I see that nobody even referred to the history of Crimea. Crimea has historically been Russian until 1954 when the Moscow apparatchiks decided, for whatever reason, to annex Crimea to Ukraine. Does anybody even know about the Crimean war 1851-1854. Russian soldiers spilled their blood for Crimea. Russia was protecting the rights of the orthodox Christians in the region against Ottoman, French and British aggression. Russia deserves to claim the land as theirs. If it wasn't for Tsarist Russia, we Bulgarians would of been vassals of the Ottomonas for quite a while. The western powers didn't care about us. Why are we trying to suck up to them so much. They don't care about our economic prosperity....to be continued

#21
Peter o - 21 Mar 2014 // 09:01:23

Optimistic, comments are made based on what we have seen and experience as people who have visited and have lived in Bulgaria. The question is how come Bulgaria remained the baby of EU, it has refused to grow up. Even if I owned a house, how would I spend 340 leva(170) euro salary???.....Electricity and water bills, heating, pay my transport to work, after paying all of these, what is left for me to live??? ZERO!! Are people not working so they could live? We are not even talking about the fact that people are afraid to take hot bath. Why is the standard of living in Croatia, a new EU member better than that of Bulgaria? Let's us be candid when we write comments about Bulgaria.

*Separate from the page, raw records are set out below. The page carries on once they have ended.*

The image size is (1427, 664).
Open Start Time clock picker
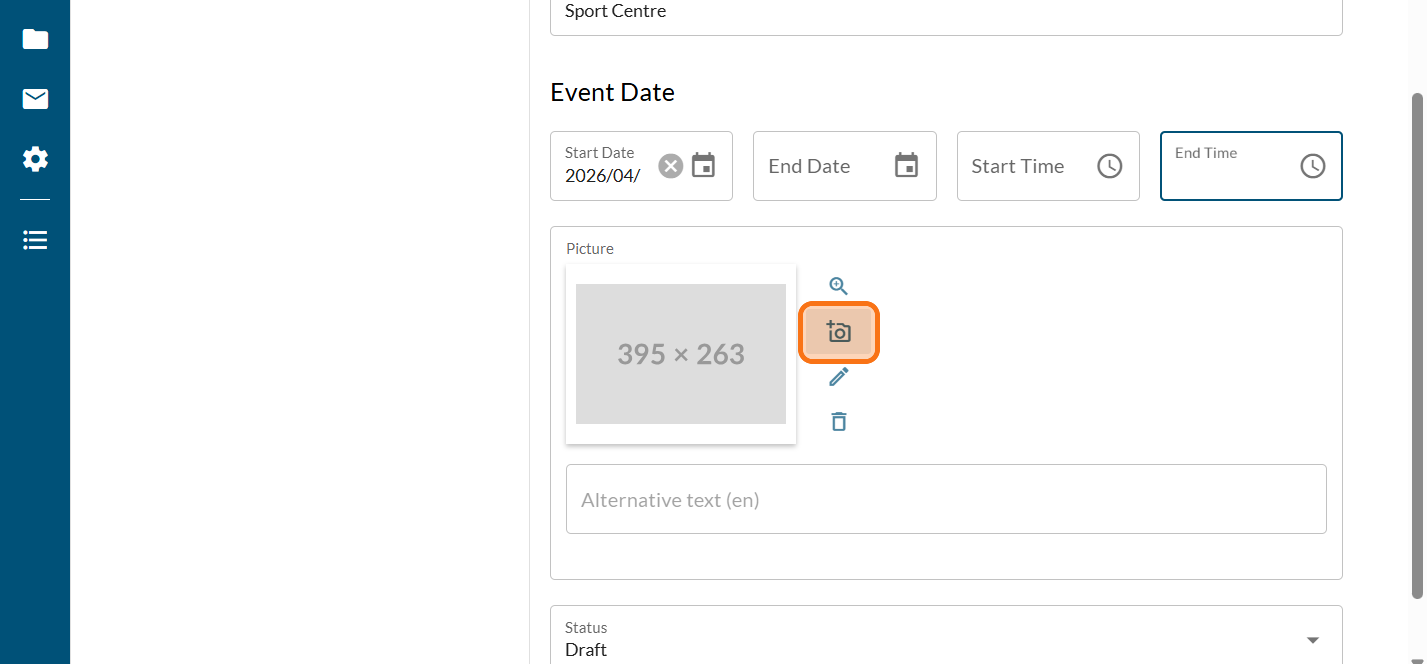point(1109,166)
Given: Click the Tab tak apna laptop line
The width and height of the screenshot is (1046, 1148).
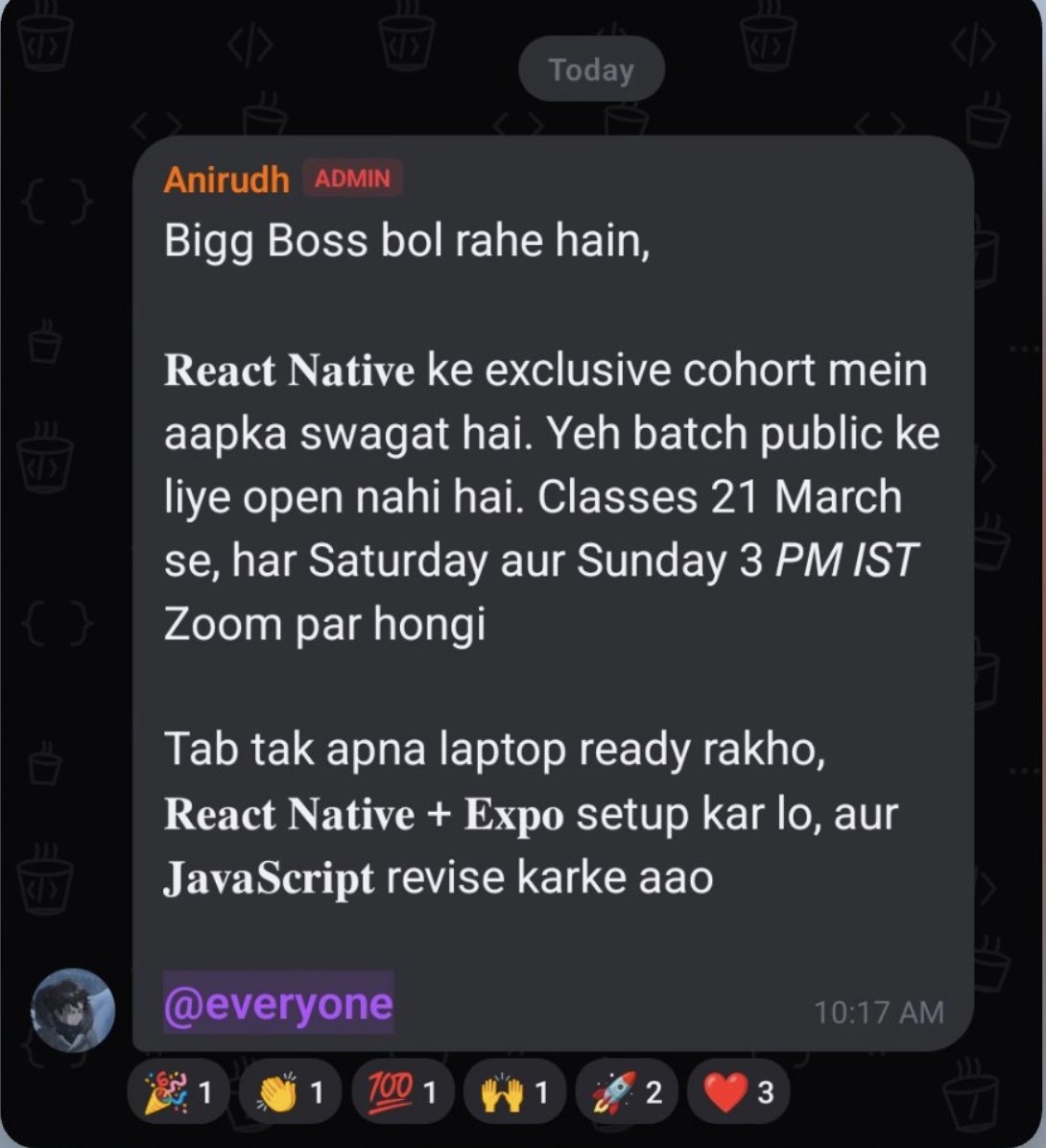Looking at the screenshot, I should click(495, 750).
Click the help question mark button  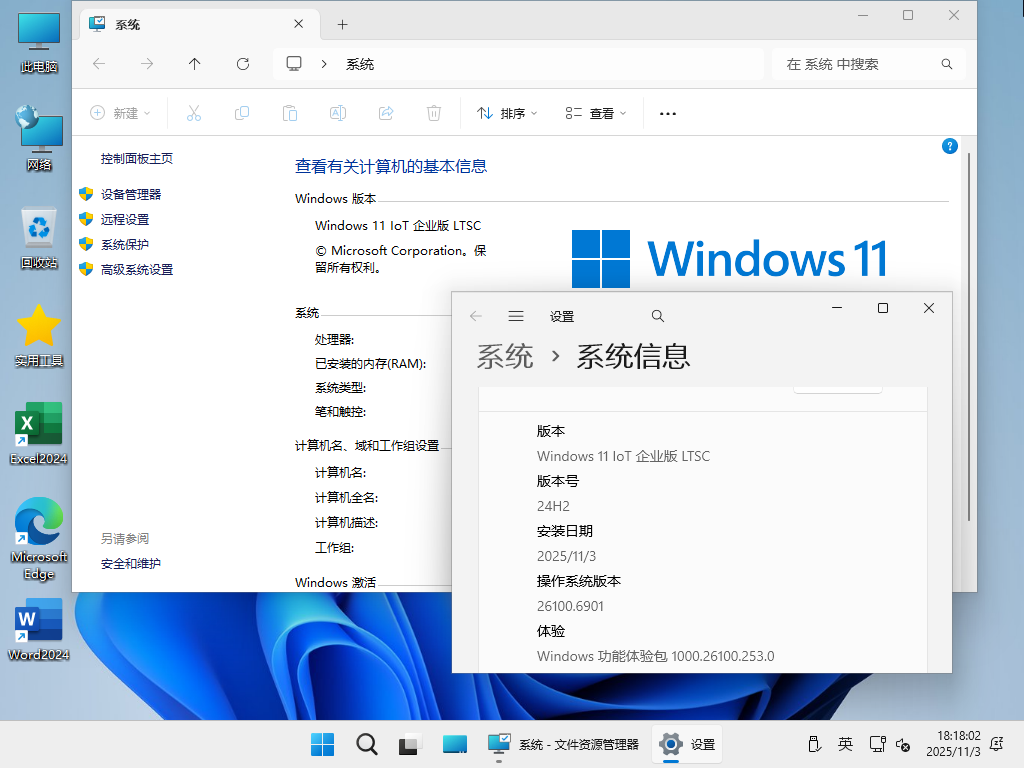[x=949, y=146]
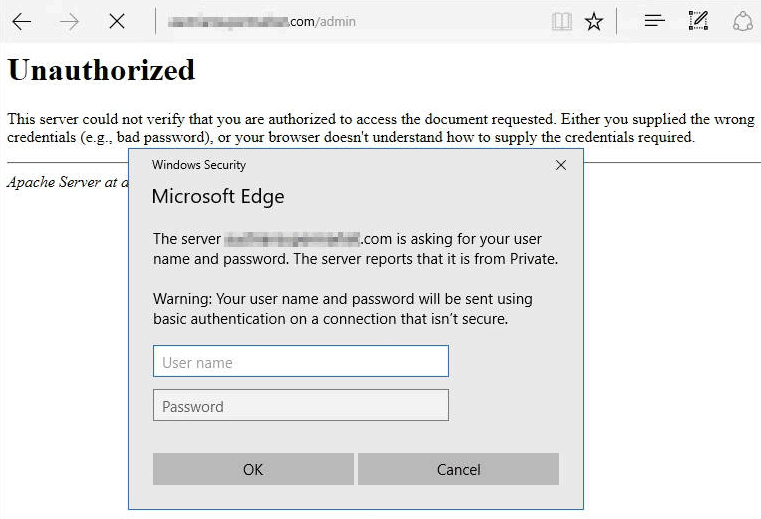
Task: Cancel the authentication prompt
Action: click(x=458, y=469)
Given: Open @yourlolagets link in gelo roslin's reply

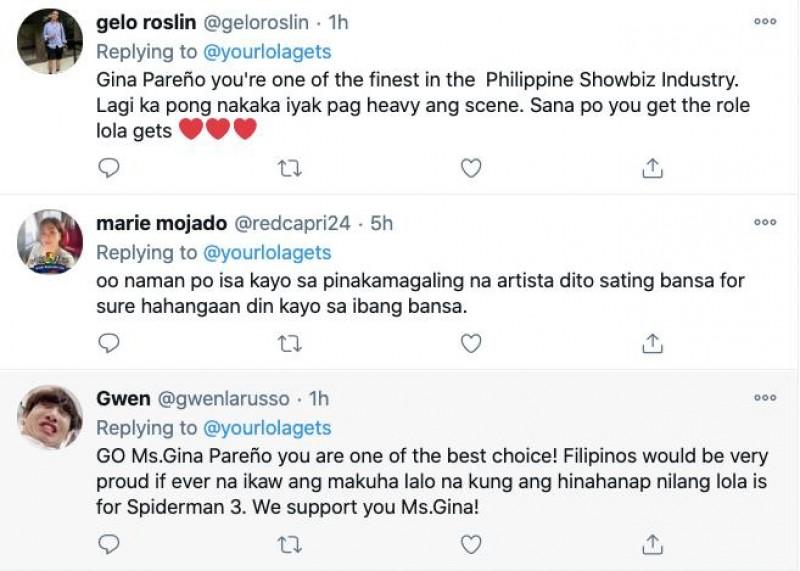Looking at the screenshot, I should (267, 52).
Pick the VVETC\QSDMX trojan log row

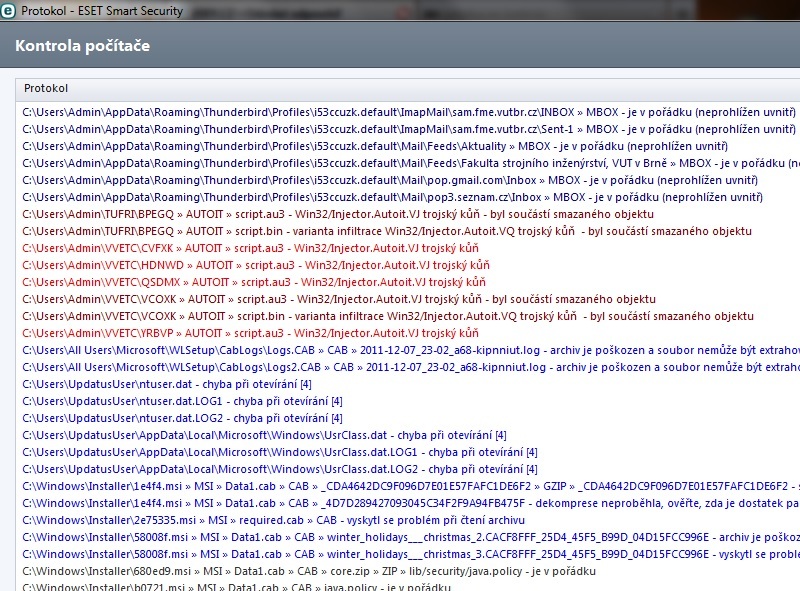click(x=251, y=282)
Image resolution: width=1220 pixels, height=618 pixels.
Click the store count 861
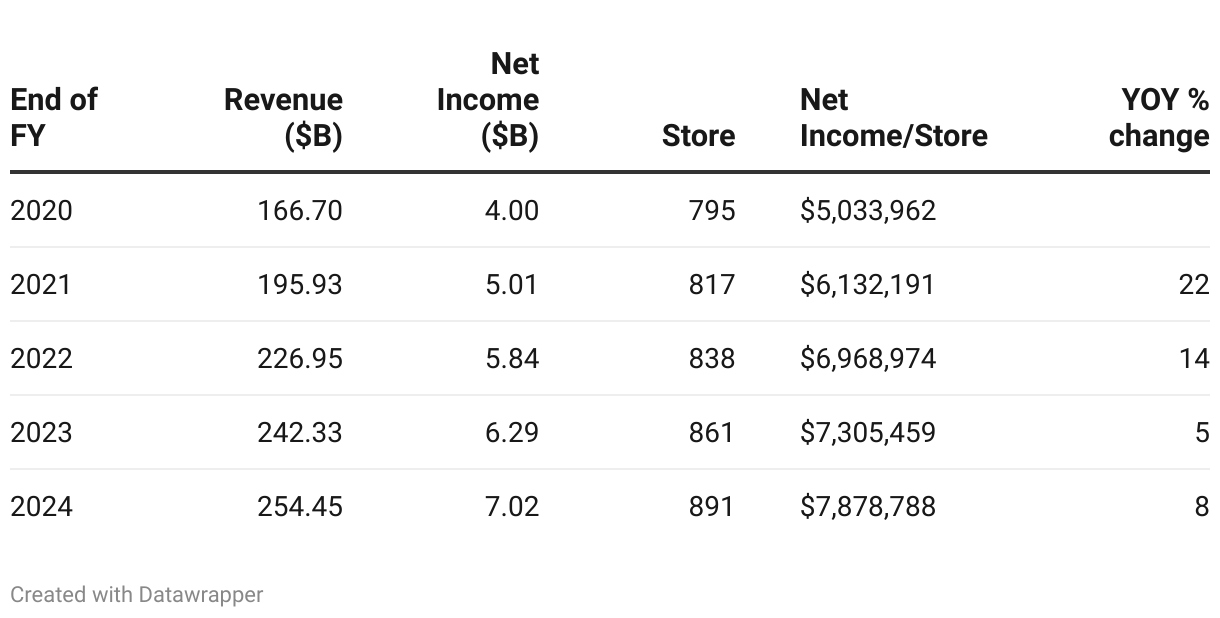(711, 432)
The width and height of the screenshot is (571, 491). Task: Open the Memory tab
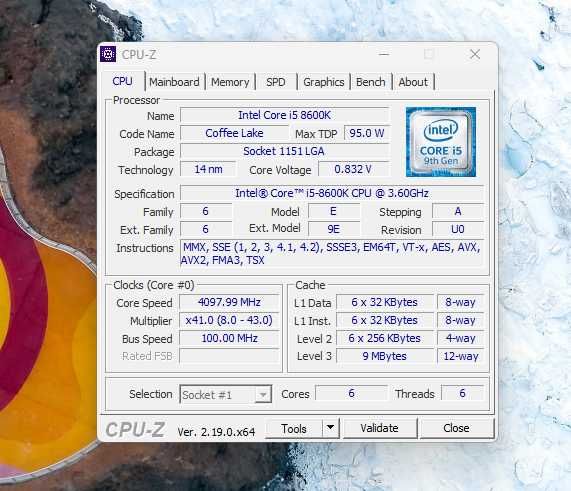point(230,82)
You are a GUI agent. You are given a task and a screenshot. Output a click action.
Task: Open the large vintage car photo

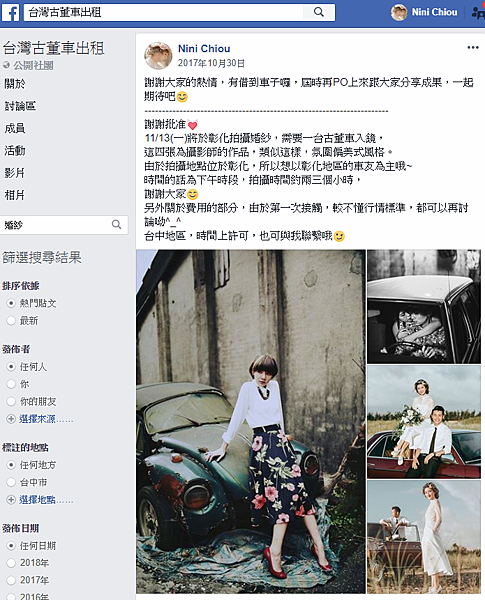[251, 422]
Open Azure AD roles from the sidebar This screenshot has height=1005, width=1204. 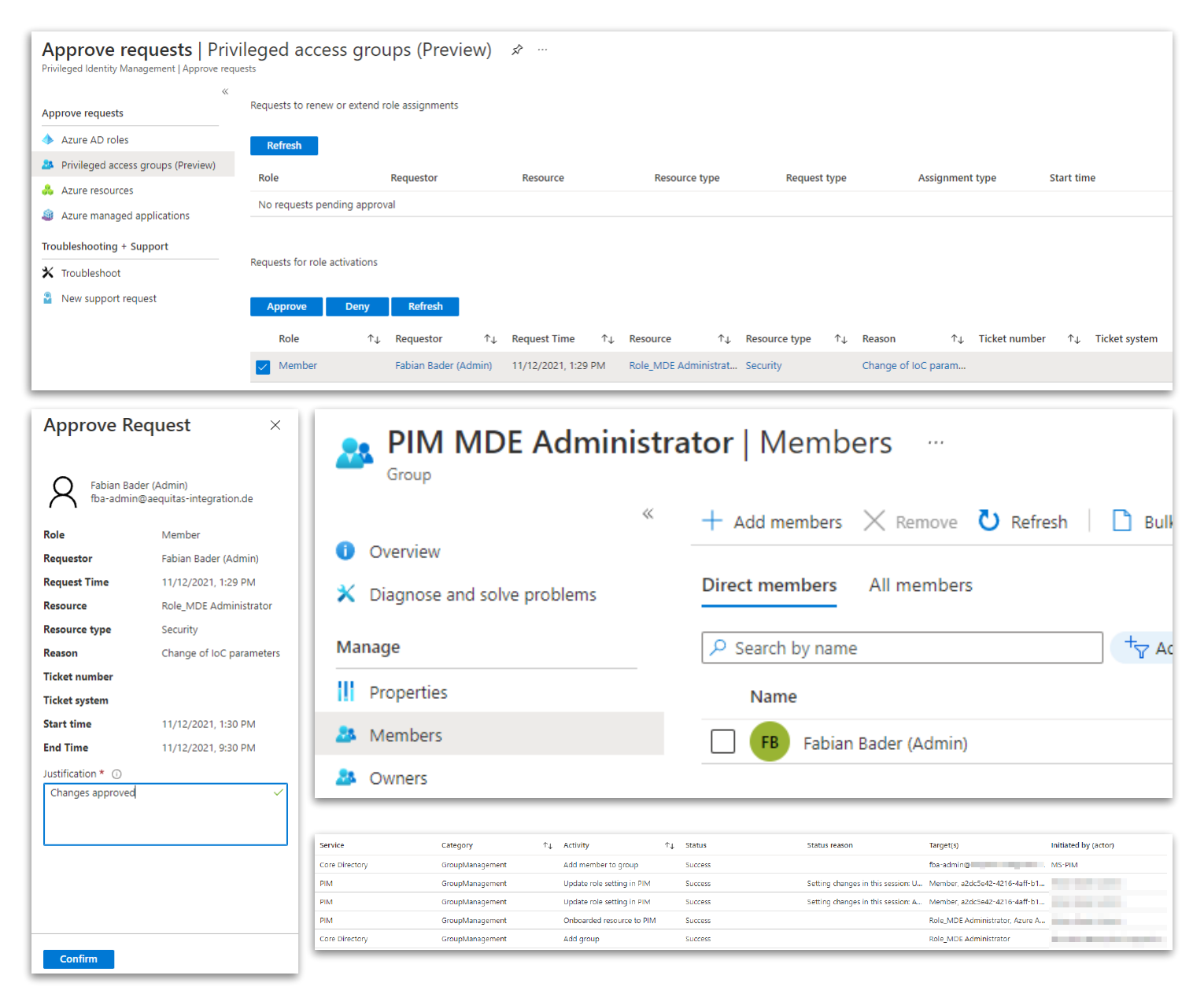pyautogui.click(x=94, y=139)
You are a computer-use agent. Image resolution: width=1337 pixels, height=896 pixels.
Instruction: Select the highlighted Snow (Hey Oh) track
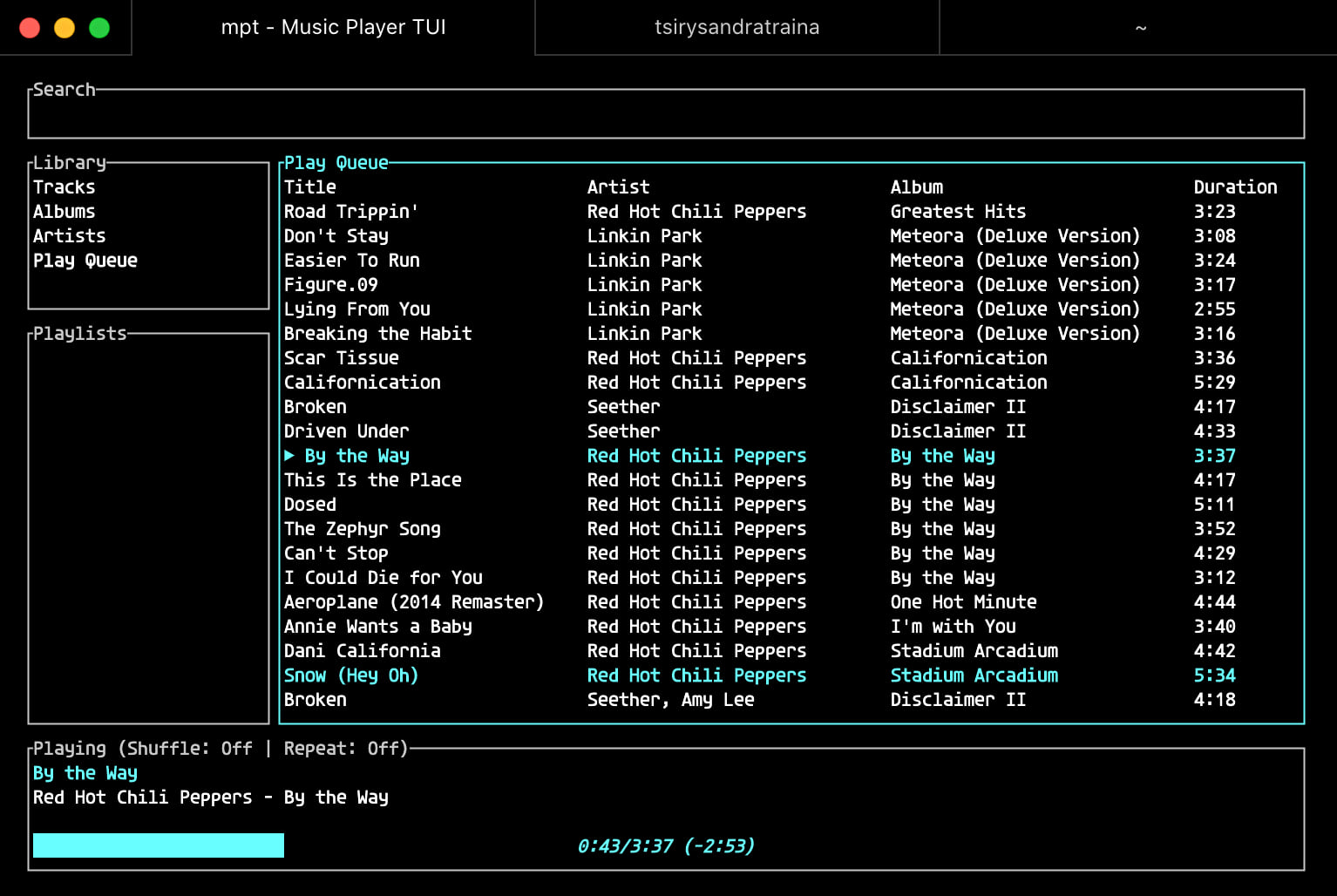[791, 675]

Bulgaria simply have no good government, politicians are a joke.

#20
Optimistic - 20 Mar 2014 // 21:22:13

John you make good points.

Politicans are good and bad like most people, would you prefer to have The Patriarch running the country as he is a good man?

Pesnsions need to be increased a lot, this would require higher taxation or more debt or both, would you agree to these?

Reading a lot of posts people are so negative about the country and I guess this means we are negative about each other which is not goood.

I am far from perfect so I don't expect great things from other people or politicans, but we have a responsibility to contribute what we can to make our communities as good and as friendly and as positive as we can.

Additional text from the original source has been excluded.